In particular, says presidential historian Doris Kearns Goodwin, a short-term view of a president’s legacy tends to focus on the situation the successor inherits, but longer-term assessments—at least at this moment in time—tend to focus on “whatever historically ends up helping towards social justice or economic opportunity.”

That changing view can take into account not just a new perspective on what matters, but also new knowledge about what happened to the world after a president leaves office.

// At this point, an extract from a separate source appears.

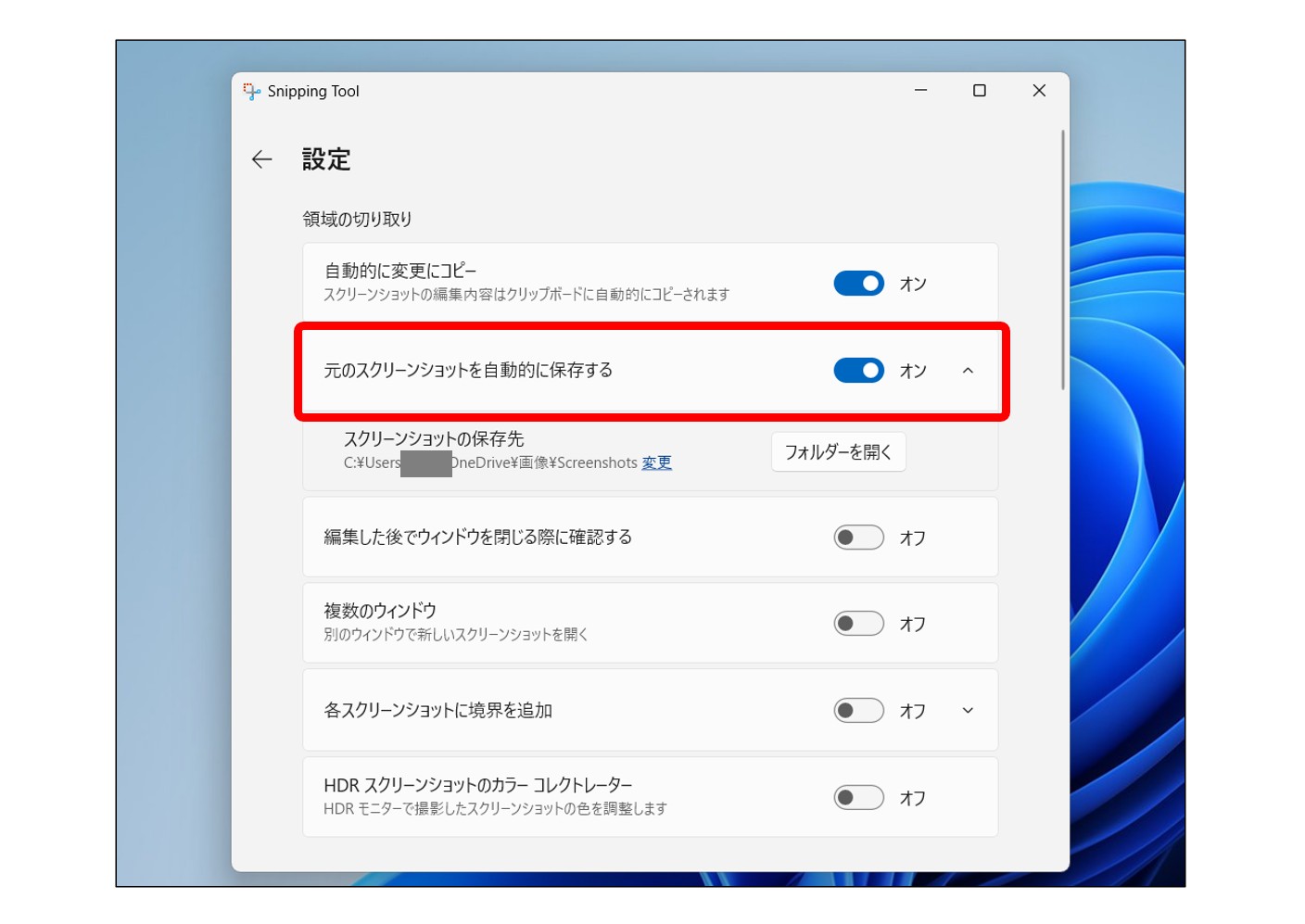Click フォルダーを開く to open Screenshots folder
1305x924 pixels.
838,452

“If people had ranked LBJ at the end of his presidency it would have been a very different ranking than he has today, because the war in Vietnam was still so tumultuous in people’s memory,” she explains. “Now, 50 years later, the awareness of how much was accomplished with Medicare, civil rights laws, the Great Society, and aid to education and immigration reform—he’s now going up in the historians’ polls. Similarly, Harry Truman left with such a low popularity rating, and then as time went by, people realized that he was the one who set us on a course to deal with the Cold War, the major problem that had emerged during his presidency, with the Marshall Plan, the alliances, aid to Greece and Turkey, and the recognition of Israel. So it really takes a while for people to put in perspective some of the turmoil that’s happening at the time.”

Only once historians are able to take a step back and see Obama’s presidency in context, able to see the extent of the challenges he faced and the effects of his actions, will they be able to really say whether he belongs on a list of great presidents like George Washington and Abraham Lincoln. And even then, those future historians are likely to find that their own answers are eventually obsolete—but that’s not likely to stop them from guessing.

“That’s what history will be figuring out, having fun to figure out,” says Goodwin. “It’s what keeps historians going.”